Robert Ortiz

No. 80
- Position: Wide receiver

Personal information
- Born: May 30, 1983 (age 42) San Diego, California, U.S.
- Listed height: 6 ft 1 in (1.85 m)
- Listed weight: 188 lb (85 kg)

Career information
- College: San Diego State
- NFL draft: 2006: undrafted

Career history
- San Diego Chargers (2006)*; Frankfurt Galaxy (2007); Seattle Seahawks (2007)*; BC Lions (2007); New England Patriots (2008)*; San Francisco 49ers (2008)*; New England Patriots (2009)*; Hartford Colonials (2010)*;
- * Offseason and/or practice squad member only

= Robert Ortiz =

American gridiron football player (born 1983)

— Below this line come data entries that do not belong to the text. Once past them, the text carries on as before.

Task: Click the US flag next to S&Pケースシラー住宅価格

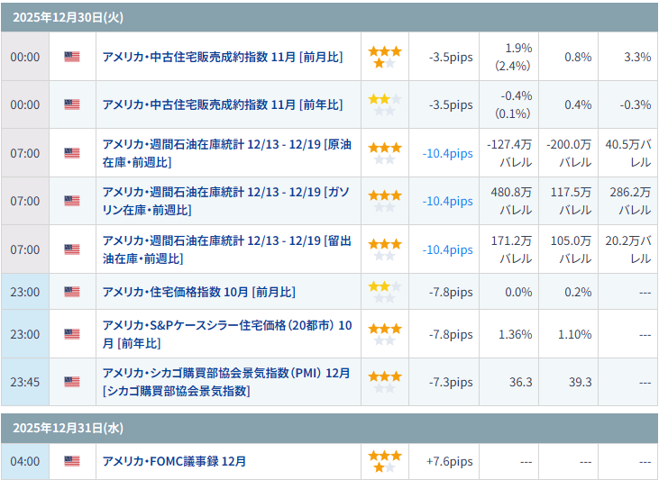Action: [72, 334]
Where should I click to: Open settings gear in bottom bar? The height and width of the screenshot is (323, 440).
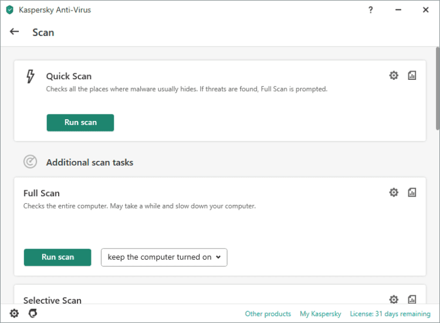pos(14,314)
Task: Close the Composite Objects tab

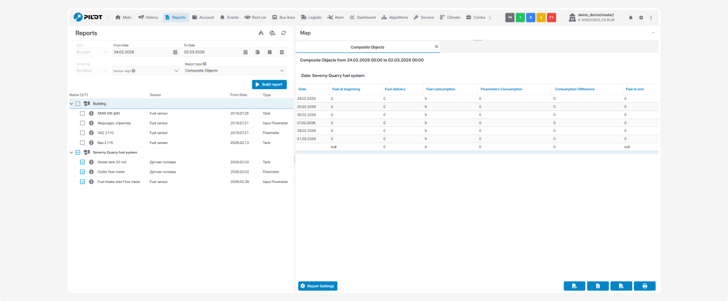Action: (436, 46)
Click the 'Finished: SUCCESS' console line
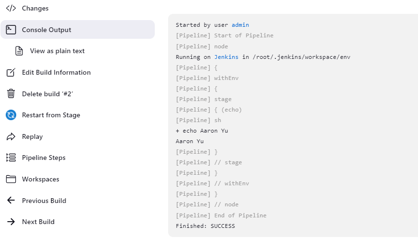The width and height of the screenshot is (418, 248). coord(205,226)
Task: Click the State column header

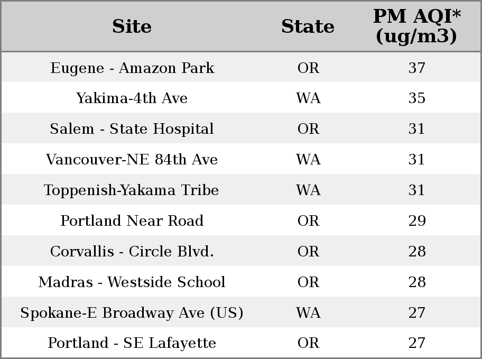Action: pos(308,26)

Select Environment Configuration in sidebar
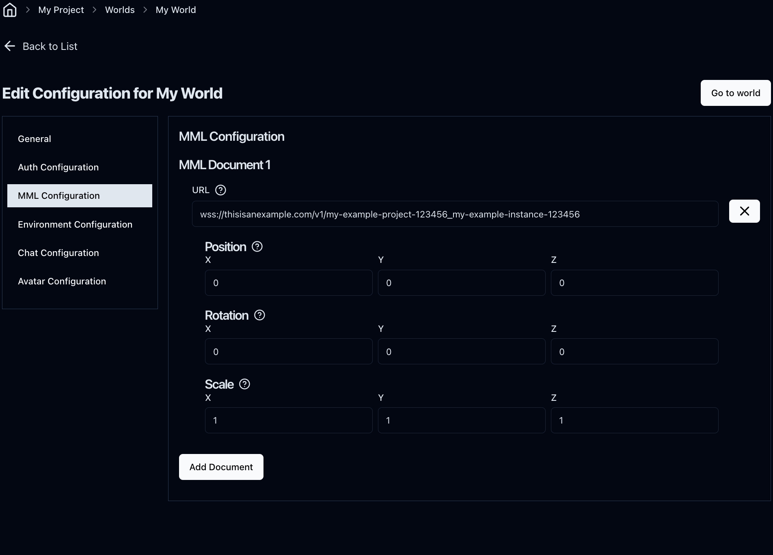tap(75, 224)
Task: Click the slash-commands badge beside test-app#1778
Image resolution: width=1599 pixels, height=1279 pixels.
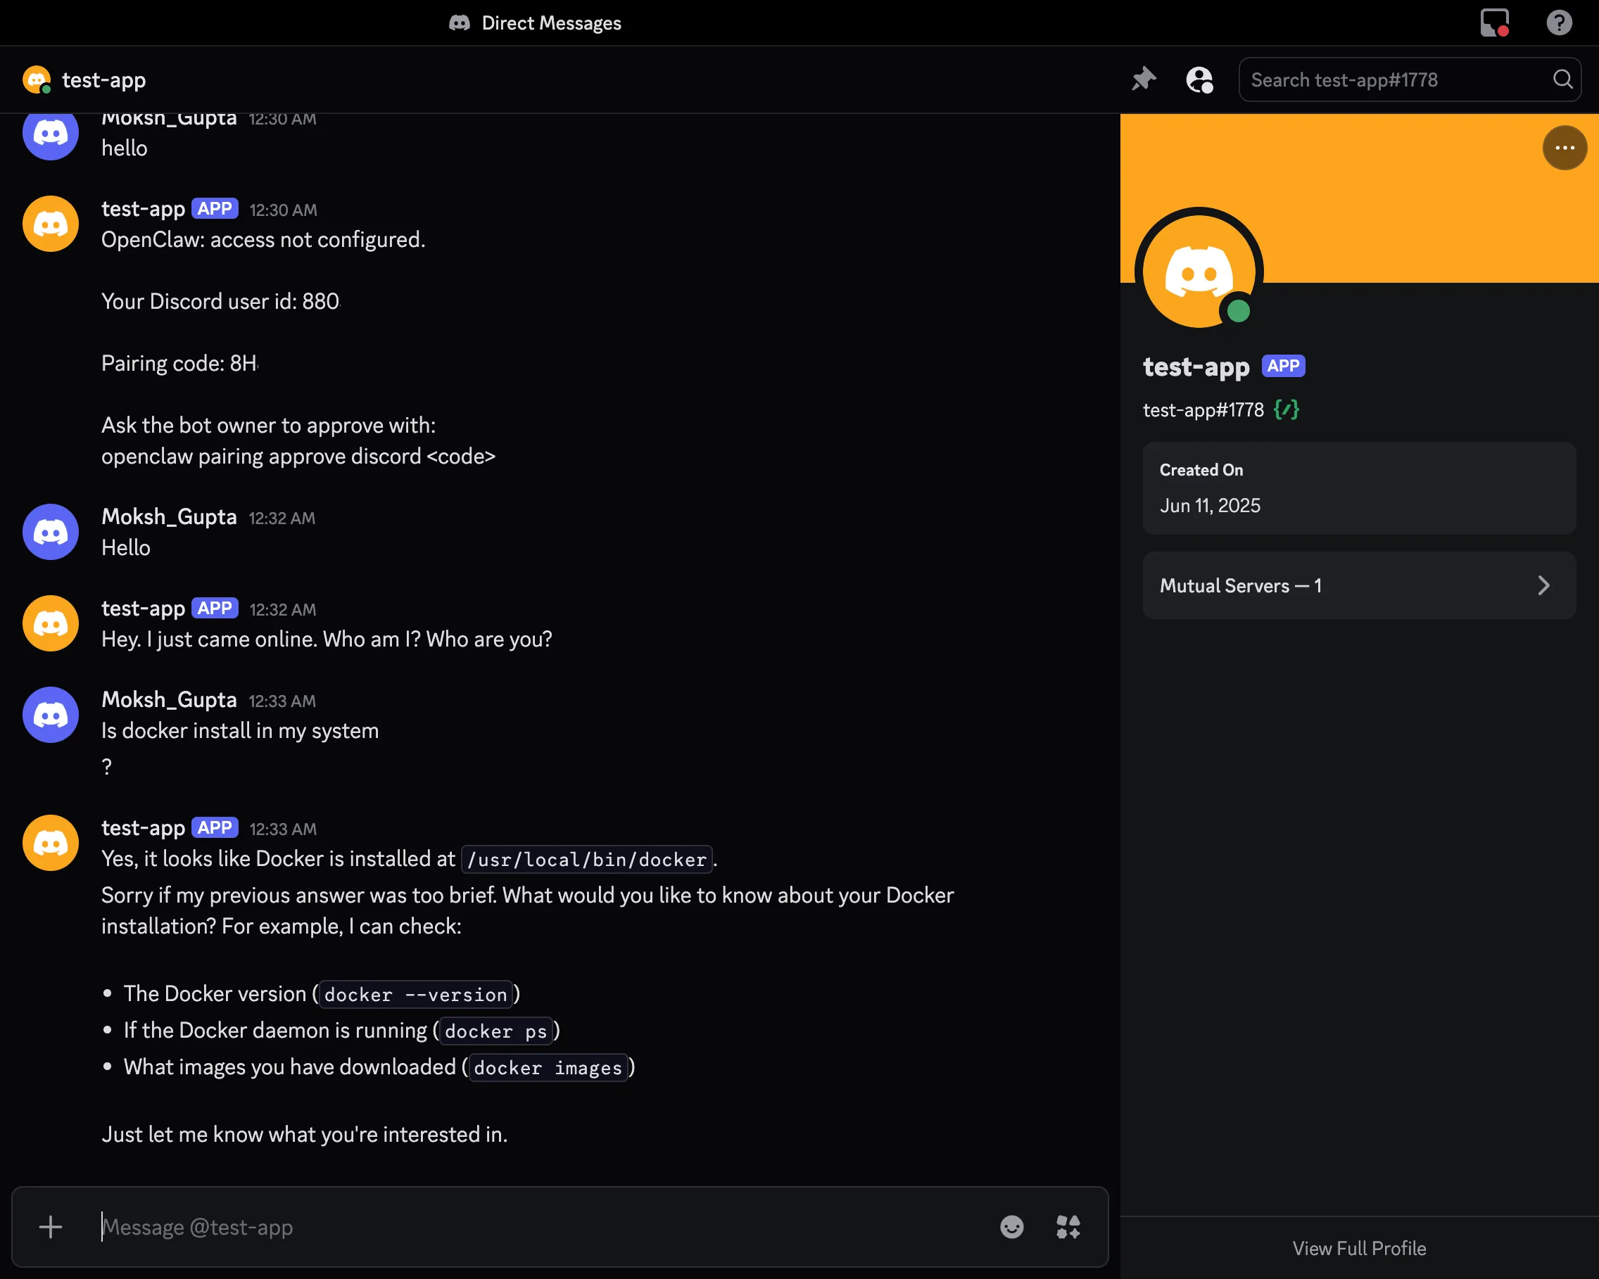Action: (1285, 409)
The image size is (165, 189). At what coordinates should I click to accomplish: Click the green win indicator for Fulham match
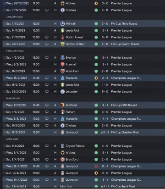pos(96,112)
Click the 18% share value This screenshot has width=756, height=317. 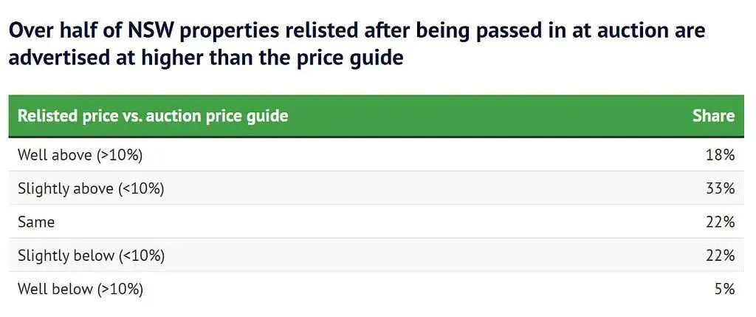[x=721, y=155]
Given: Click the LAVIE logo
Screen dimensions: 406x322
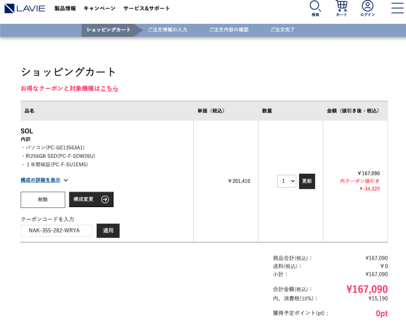Looking at the screenshot, I should (x=25, y=8).
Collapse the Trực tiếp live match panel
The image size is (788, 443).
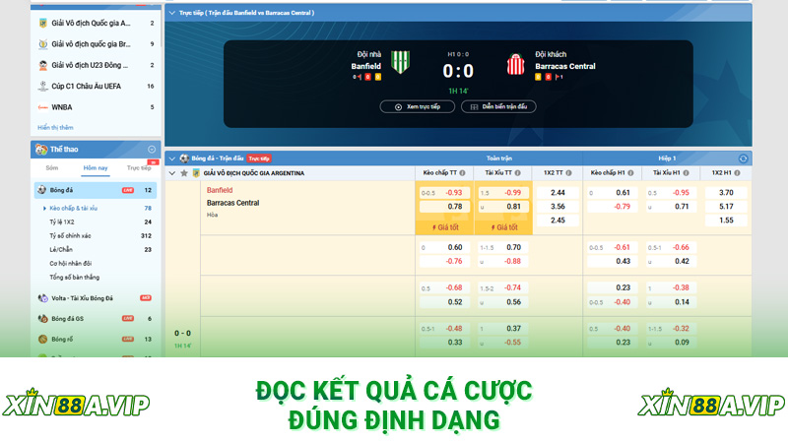click(x=172, y=15)
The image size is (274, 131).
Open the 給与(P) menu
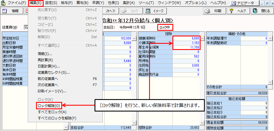(67, 3)
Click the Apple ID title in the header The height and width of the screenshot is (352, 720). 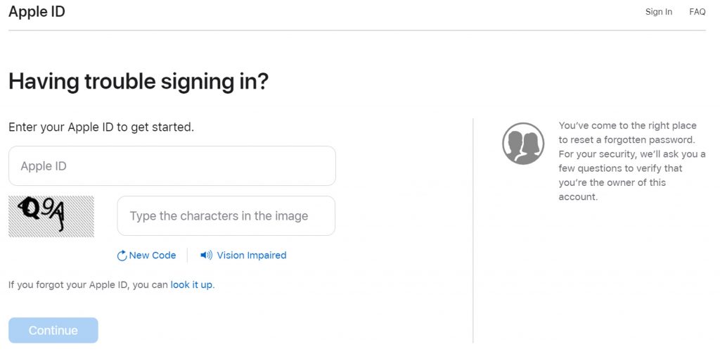click(37, 12)

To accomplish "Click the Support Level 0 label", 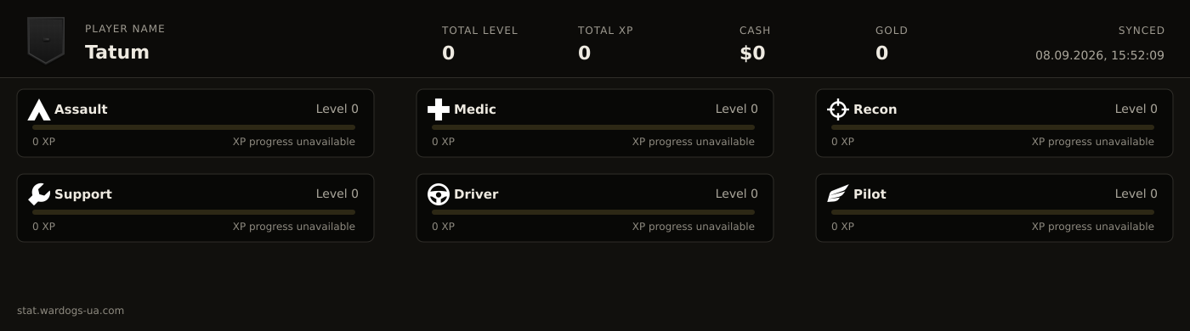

Robert J. Ortiz (born May 30, 1983) is an American former football wide receiver. He was signed by the San Diego Chargers as an undrafted free agent in 2006. He played college football at San Diego State.
Ortiz was also a member of the Frankfurt Galaxy, Seattle Seahawks, BC Lions, New England Patriots, San Francisco 49ers and Hartford Colonials.
Robert is also a model & actor, whom appeared in the former ABC reality show Expedition Impossible.

==Professional career==

===Frankfurt Galaxy===
Ortiz was selected by the Frankfurt Galaxy in the eight round of the 2007 NFL Europa Free Agent Draft. He appeared in eight games (including four starts) and finished as the team's third-leading receiver with 27 receptions for 255 yards and two touchdowns.

===Hartford Colonials===
Ortiz was drafted by the Hartford Colonials in the seventh round of 2010 UFL draft.

==After football==
Ortiz was a contestant on the 2011 season of the reality game show Expedition Impossible.